Exclude the pictures, then repeat exactly each line from the one containing "This screenshot has width=1035, height=582." to the final line of the records that follow.

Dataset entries
....

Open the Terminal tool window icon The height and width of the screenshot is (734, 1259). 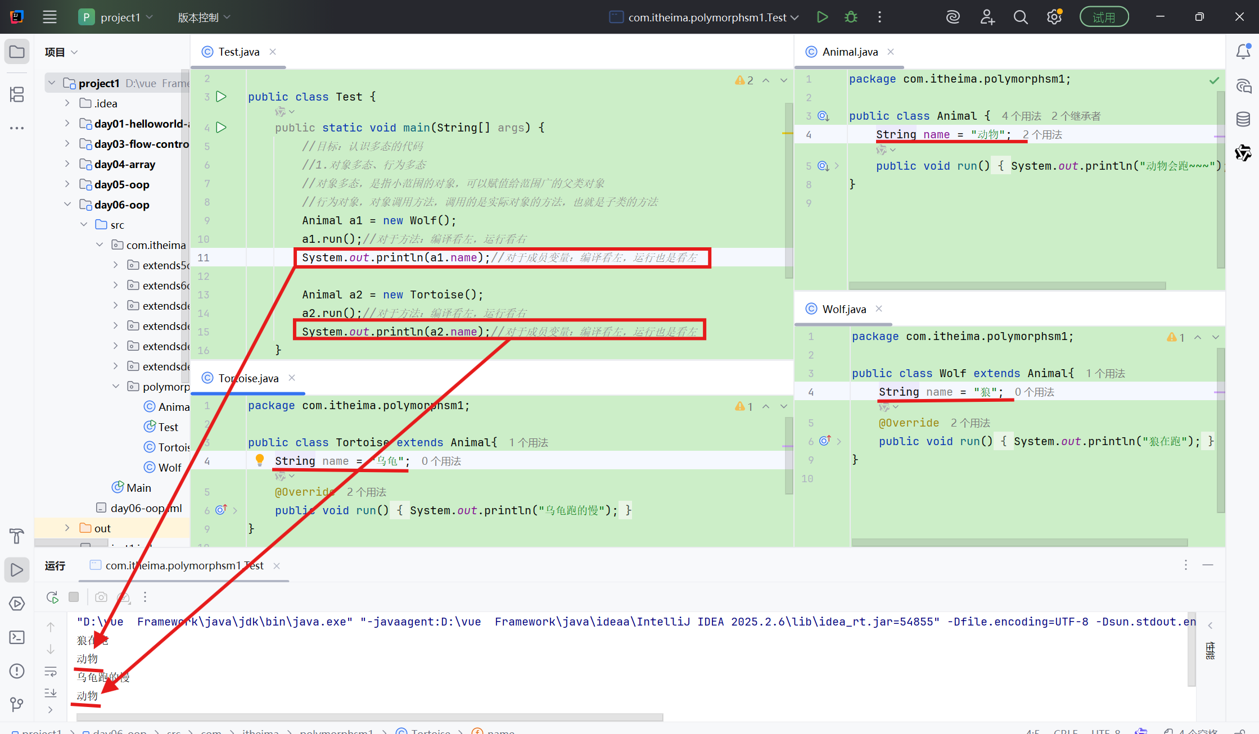tap(17, 637)
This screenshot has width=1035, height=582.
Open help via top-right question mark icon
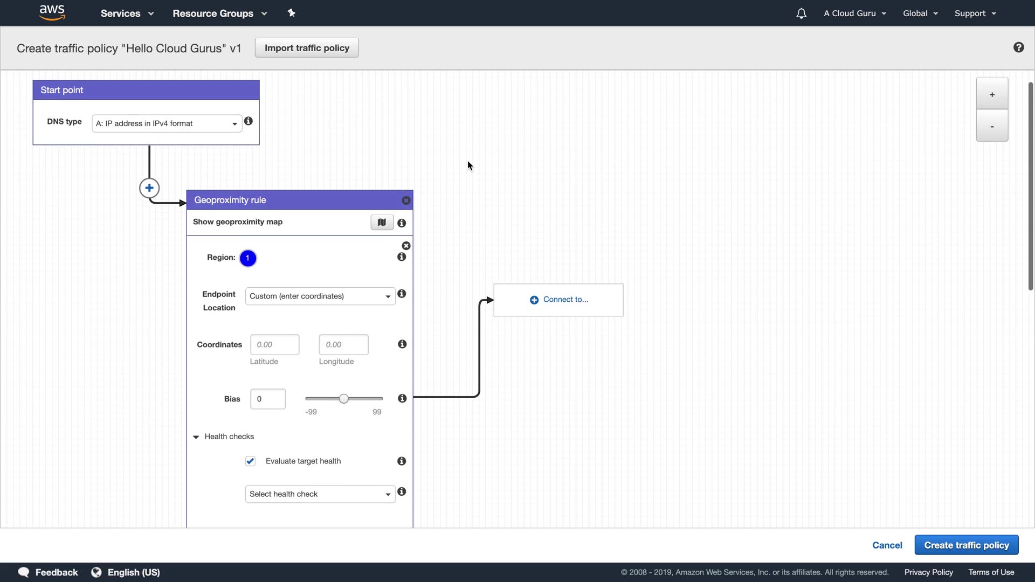tap(1018, 47)
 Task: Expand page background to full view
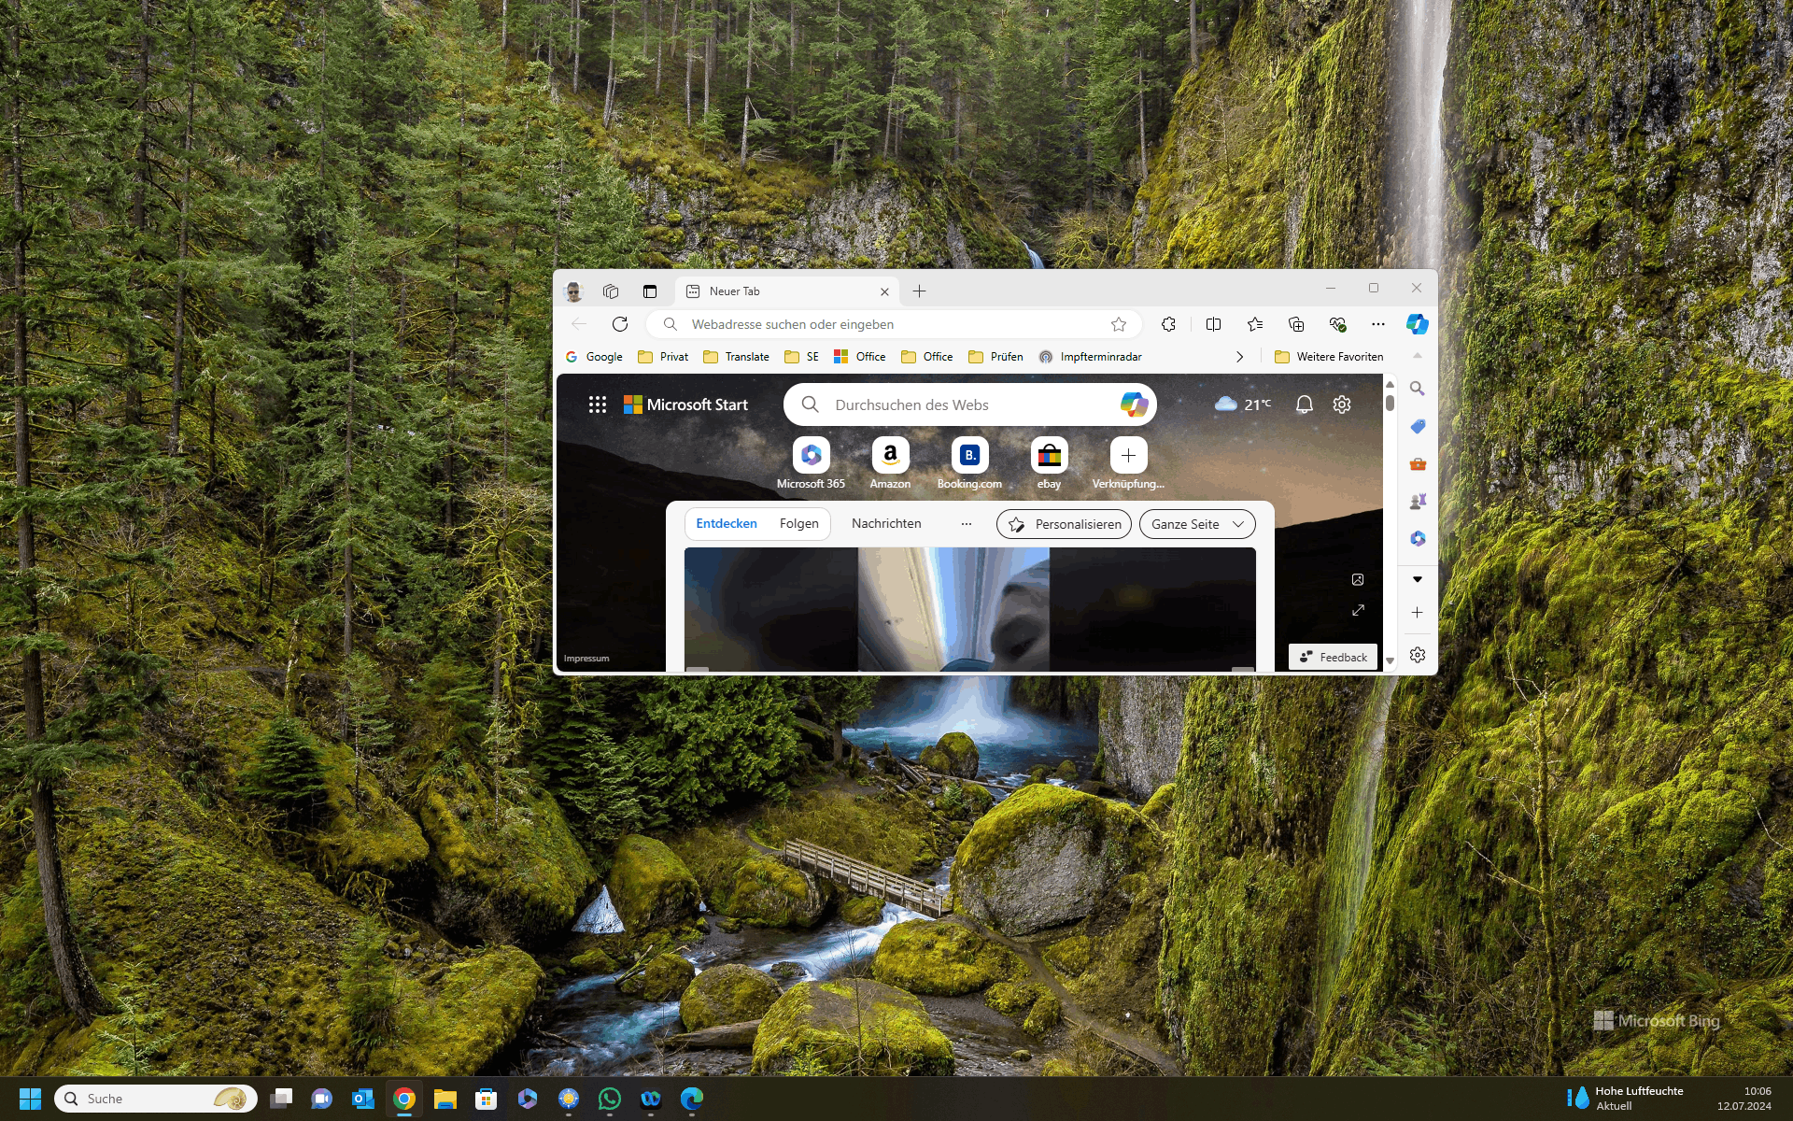coord(1358,610)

....

__Response__:
This screenshot has width=1035, height=582.
Open help via top-right question mark icon
tap(1018, 47)
 Task: Expand page background to full view
coord(1358,610)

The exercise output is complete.